Requirements before models: scoping an AI automation that ships
Most AI automation efforts stall in scoping, not modeling. A requirements-engineering approach to mapping operator workflows to discrete AI capabilities, with the human checkpoints that let the result actually ship.
The frame
Most AI automation efforts that fail do not fail at the model. They fail at the requirement. A team that has not decomposed the operator workflow before choosing a capability ends up building an impressive demo for a step that nobody actually does, or automating a step the operator was not asking to automate, or both. The boring middle layer between "we should use AI for this" and "the model is responding" is requirements engineering. It is not new work; it is old work, applied to a new substrate.
Start with the operator, not the model
The first artifact is not a system diagram. It is an operator interview. What is the work, who does it today, how often, with what inputs, against what success criteria, and what happens when it goes wrong. The interview is structured but not scripted. The output is a written description of the workflow, in the operator's language, that the operator will read and correct. If the operator does not recognize the description, the rest of the engagement is built on sand.
Decompose the workflow before naming a capability
A workflow is not one task. It is a sequence: gather inputs, validate them, resolve ambiguities, produce an output, route the output, capture a record. Each step has a different shape. Some steps are well-defined transformations. Some require judgment. Some require fetching external data. Some require explicit approval. The decomposition has to happen before any capability is named. A team that names "an LLM" or "an agent" before the decomposition is choosing a tool to swing at a problem they have not described.
Match capabilities, not vendors
Each step in the decomposed workflow maps to a capability, not a vendor. Retrieval. Classification. Extraction. Summarization. Reasoning over a small context. Reasoning over a large context. Tool use. Each capability has known failure modes, known cost characteristics, and known accuracy bounds. The mapping step asks: which capability does this step need, what is the acceptable error rate, and what does failure look like in the downstream system. Vendor selection is a downstream decision, not the work itself.
Confidence thresholds and human checkpoints
A capability that is correct ninety-five percent of the time is not the same as a workflow that is correct ninety-five percent of the time. Errors compound across steps. The requirements step has to specify, for each capability call, what confidence threshold is required, what evidence the system has to surface, and where the human checkpoint sits. Without those decisions, the system either over-automates and produces silent failures, or under-automates and produces a copilot the operator never opens. Both outcomes are common.
What this is not
This is not a model selection guide. The model is downstream. This is not a prompt engineering tutorial. The prompt is downstream. This is the step before either of those, and it is the step most projects skip. Skipping it is what produces the gap between an impressive AI demo and an automation that an operator actually uses on a Wednesday morning when the rest of the work is already late.

DATA SECTION:
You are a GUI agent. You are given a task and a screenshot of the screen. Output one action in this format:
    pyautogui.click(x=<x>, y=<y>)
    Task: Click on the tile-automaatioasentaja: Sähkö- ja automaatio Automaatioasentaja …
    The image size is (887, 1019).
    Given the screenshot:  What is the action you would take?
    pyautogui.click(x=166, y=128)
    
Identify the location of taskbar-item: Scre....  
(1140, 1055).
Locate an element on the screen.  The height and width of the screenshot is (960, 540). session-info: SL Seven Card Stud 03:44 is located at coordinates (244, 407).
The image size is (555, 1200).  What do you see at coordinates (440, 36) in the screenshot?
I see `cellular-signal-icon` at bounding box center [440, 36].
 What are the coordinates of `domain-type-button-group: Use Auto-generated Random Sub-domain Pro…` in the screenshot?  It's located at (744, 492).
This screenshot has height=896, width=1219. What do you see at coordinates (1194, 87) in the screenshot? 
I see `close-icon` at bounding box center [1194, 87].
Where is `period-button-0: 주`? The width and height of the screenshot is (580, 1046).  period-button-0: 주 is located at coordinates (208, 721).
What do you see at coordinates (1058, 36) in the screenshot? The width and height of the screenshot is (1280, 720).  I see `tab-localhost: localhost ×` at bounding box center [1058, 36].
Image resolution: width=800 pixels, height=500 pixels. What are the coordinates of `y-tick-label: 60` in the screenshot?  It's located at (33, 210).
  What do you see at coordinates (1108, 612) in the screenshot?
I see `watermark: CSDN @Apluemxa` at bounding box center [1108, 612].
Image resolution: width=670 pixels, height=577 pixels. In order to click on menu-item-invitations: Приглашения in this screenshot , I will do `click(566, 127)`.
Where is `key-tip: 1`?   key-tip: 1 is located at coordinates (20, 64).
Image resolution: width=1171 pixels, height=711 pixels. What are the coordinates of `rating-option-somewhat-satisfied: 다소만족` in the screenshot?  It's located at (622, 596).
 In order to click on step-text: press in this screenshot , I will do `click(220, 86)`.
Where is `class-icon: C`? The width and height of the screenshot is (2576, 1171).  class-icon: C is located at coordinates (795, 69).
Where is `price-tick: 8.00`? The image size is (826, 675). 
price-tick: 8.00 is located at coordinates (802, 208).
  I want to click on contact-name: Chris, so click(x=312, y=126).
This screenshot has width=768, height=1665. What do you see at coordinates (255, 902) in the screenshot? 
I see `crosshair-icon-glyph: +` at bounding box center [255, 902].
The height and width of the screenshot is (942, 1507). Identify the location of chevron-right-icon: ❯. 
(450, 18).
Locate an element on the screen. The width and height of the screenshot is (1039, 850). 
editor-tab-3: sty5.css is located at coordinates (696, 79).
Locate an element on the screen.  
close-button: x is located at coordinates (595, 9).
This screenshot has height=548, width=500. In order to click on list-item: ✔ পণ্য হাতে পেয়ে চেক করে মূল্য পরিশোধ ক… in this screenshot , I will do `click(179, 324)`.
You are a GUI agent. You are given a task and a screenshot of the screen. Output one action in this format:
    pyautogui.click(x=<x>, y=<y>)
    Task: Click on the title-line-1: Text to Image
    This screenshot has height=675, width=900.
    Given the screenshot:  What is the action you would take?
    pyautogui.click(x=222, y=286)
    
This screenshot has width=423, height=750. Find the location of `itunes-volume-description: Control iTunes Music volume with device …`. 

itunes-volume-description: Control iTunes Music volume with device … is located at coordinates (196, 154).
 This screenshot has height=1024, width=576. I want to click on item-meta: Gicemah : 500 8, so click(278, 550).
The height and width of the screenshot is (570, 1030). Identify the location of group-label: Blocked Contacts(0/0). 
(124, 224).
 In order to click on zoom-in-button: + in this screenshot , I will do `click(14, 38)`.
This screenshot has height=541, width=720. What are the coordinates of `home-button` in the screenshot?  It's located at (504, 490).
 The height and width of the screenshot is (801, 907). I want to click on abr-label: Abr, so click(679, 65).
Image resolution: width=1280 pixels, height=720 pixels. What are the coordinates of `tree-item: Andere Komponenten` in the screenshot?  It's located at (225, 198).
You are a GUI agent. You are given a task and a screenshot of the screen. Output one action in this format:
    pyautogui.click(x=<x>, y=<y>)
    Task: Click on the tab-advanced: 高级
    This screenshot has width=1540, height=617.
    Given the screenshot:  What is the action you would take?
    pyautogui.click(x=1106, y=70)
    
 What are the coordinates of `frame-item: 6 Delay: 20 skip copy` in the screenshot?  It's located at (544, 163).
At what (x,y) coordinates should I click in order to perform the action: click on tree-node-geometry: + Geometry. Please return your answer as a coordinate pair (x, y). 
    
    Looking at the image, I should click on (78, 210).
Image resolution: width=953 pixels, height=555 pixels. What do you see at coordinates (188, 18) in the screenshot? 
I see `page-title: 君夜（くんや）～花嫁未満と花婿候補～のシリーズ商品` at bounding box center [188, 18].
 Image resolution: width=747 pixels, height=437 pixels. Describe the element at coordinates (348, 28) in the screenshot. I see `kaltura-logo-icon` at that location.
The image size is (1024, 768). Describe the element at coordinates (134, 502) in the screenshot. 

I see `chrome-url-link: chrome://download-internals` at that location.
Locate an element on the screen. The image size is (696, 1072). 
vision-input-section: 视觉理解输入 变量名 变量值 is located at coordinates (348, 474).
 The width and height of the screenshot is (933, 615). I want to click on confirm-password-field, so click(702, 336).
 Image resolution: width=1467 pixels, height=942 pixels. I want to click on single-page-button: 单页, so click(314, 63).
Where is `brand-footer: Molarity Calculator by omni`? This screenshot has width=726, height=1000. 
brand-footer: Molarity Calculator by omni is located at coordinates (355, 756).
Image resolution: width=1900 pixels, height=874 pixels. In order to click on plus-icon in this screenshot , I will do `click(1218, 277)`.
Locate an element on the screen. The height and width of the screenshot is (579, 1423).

YOUR GOAL:
Answer these questions from the piece on scoping AI automation:
1. What does the piece call the boring middle layer between "we should use AI for this" and "the model is responding"?
2. What is the first artifact, if not a system diagram?
3. What two outcomes does the piece say follow when confidence thresholds and human checkpoints are not decided?
The records play no part in what follows and can be left aside.

OUTPUT FOR THIS EXERCISE:
1. Requirements engineering.
2. An operator interview.
3. The system either over-automates and produces silent failures, or under-automates and produces a copilot the operator never opens.